I have several datasets each of which have a common grouping factor. I want to produce one large report with separate sections for each grouping factor. Therefore I want to re-run a set of rmarkdown
code for each iteration of the grouping factor.
Using the following approach from here doesnt work for me. i.e.:
---
title: "Untitled"
author: "Author"
output: html_document
---
```{r, results='asis'}
for (i in 1:2){
cat('\n')
cat("#This is a heading for ", i, "\n")
hist(cars[,i])
cat('\n')
}
```
Because the markdown I want to run on each grouping factor does not easily fit within one code chunk. The report must be ordered by grouping factor and I want to be able to come in and out of code chunks for each iteration over grouping factor.
So I went for calling an Rmd.
with render using a loop from an Rscript for each grouping factor as found here:
# run a markdown file to summarise each one.
for(each_group in the_groups){
render("/Users/path/xx.Rmd",
output_format = "pdf_document",
output_file = paste0(each_group,"_report_", Sys.Date(),".pdf"),
output_dir = "/Users/path/folder")
}
My plan was to then combine the individual reports with pdftk
. However, when I get to the about the 5th iteration my Rstudio session hangs and eventually aborts with a fatal error. I have ran individually the Rmd.
for the grouping factors it stops at which work fine.
I tested some looping with the following simple test files:
.R
# load packages
library(knitr)
library(markdown)
library(rmarkdown)
# use first 5 rows of mtcars as example data
mtcars <- mtcars[1:5,]
# for each type of car in the data create a report
# these reports are saved in output_dir with the name specified by output_file
for (car in rep(unique(rownames(mtcars)), 100)){
# for pdf reports
rmarkdown::render(input = "/Users/xx/Desktop/2.Rmd",
output_format = "pdf_document",
output_file = paste("test_report_", car, Sys.Date(), ".pdf", sep=''),
output_dir = "/Users/xx/Desktop")
}
.Rmd
```{r, include = FALSE}
# packages
library(knitr)
library(markdown)
library(rmarkdown)
library(tidyr)
library(dplyr)
library(ggplot2)
```
```{r}
# limit data to car name that is currently specified by the loop
cars <- mtcars[rownames(mtcars)==car,]
# create example data for each car
x <- sample(1:10, 1)
cars <- do.call("rbind", replicate(x, cars, simplify = FALSE))

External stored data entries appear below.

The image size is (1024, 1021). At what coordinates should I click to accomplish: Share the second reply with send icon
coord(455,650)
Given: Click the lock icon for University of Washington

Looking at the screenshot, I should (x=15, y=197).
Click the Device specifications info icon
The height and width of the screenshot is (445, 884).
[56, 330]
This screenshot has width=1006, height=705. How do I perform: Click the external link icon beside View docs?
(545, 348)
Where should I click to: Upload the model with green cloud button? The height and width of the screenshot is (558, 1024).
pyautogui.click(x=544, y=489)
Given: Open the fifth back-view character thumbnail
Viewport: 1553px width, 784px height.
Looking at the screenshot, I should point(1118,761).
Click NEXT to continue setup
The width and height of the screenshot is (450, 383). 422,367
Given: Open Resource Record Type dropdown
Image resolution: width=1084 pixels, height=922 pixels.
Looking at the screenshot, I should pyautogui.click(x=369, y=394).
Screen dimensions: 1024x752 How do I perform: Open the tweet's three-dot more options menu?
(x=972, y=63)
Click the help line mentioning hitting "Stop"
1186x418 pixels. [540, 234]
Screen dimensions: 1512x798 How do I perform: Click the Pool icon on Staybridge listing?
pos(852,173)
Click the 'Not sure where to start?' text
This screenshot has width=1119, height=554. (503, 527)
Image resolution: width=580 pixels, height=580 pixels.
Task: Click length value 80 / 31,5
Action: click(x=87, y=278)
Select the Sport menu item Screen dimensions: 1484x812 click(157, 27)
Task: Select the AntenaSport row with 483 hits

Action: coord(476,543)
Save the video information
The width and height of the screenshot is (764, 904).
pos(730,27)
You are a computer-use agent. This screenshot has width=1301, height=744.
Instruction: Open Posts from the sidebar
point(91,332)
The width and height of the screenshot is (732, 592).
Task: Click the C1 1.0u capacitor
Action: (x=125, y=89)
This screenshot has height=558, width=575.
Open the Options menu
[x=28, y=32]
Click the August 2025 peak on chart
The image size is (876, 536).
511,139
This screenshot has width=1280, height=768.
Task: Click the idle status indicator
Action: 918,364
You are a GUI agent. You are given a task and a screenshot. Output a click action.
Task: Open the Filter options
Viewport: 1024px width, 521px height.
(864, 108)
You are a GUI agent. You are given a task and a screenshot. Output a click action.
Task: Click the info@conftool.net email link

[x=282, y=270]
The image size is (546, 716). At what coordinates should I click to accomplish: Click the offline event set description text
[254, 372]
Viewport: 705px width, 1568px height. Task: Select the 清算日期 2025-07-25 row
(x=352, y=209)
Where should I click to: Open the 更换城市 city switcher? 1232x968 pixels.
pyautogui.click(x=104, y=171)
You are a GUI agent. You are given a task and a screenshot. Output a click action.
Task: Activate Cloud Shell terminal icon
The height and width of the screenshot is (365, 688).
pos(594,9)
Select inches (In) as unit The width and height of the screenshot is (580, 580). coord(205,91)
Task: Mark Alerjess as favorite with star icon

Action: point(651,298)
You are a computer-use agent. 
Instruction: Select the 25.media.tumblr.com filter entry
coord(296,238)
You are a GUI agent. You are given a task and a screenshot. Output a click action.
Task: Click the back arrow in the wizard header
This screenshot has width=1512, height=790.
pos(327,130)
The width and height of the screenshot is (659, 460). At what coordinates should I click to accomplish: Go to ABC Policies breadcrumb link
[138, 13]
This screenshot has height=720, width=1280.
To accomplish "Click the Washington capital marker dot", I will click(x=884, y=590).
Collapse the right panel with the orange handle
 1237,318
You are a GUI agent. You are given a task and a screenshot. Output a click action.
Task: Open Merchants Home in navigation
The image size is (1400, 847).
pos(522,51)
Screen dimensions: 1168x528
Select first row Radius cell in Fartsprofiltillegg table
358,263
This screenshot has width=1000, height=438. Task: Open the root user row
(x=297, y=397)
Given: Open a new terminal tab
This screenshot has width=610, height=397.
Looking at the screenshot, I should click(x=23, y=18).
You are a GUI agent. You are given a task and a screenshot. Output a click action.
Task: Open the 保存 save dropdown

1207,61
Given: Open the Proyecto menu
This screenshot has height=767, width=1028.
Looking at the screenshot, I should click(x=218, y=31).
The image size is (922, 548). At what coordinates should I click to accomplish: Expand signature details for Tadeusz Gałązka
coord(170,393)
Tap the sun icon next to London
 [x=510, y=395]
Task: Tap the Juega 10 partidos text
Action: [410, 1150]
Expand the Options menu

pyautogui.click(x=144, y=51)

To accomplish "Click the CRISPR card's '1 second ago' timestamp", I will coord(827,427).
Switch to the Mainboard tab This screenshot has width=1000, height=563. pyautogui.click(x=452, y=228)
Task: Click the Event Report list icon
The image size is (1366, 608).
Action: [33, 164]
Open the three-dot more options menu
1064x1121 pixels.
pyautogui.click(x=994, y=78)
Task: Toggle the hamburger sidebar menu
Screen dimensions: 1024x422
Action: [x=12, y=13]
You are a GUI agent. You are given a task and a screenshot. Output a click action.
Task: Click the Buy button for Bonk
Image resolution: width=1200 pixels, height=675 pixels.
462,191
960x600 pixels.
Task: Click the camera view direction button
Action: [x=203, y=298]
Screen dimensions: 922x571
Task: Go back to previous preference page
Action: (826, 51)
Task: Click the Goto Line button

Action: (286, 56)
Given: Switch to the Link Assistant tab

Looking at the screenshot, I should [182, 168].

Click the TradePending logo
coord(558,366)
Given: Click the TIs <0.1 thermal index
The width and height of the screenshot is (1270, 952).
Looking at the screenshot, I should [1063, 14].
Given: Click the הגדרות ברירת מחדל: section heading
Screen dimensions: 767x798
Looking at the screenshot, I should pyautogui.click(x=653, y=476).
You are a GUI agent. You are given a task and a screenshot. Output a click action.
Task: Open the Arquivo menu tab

# create hypotheical lat and lon for each row in cars
cars$lat <- sapply(rownames(cars), function(x) round(runif(1, 30, 46), 3))
cars$lon <- sapply(rownames(cars), function(x) round(runif(1, -115, -80),3))
cars
```
Today is `r Sys.Date()`.
```{r}
# data table of cars sold
table <- xtable(cars[,c(1:2, 12:13)])
print(table, type="latex", comment = FALSE)
```
This works fine. So I also looked at memory pressure while running my actual loop over the Rmd.
which gets very high.
- Is there a way to reduce memory when looping over a render call to an
Rmd.
file? - Is there a better way to create a report for multiple grouping factors than looping over a render call to an
Rmd.
file, which doesn't rely on the entire loop being inside one code chunk?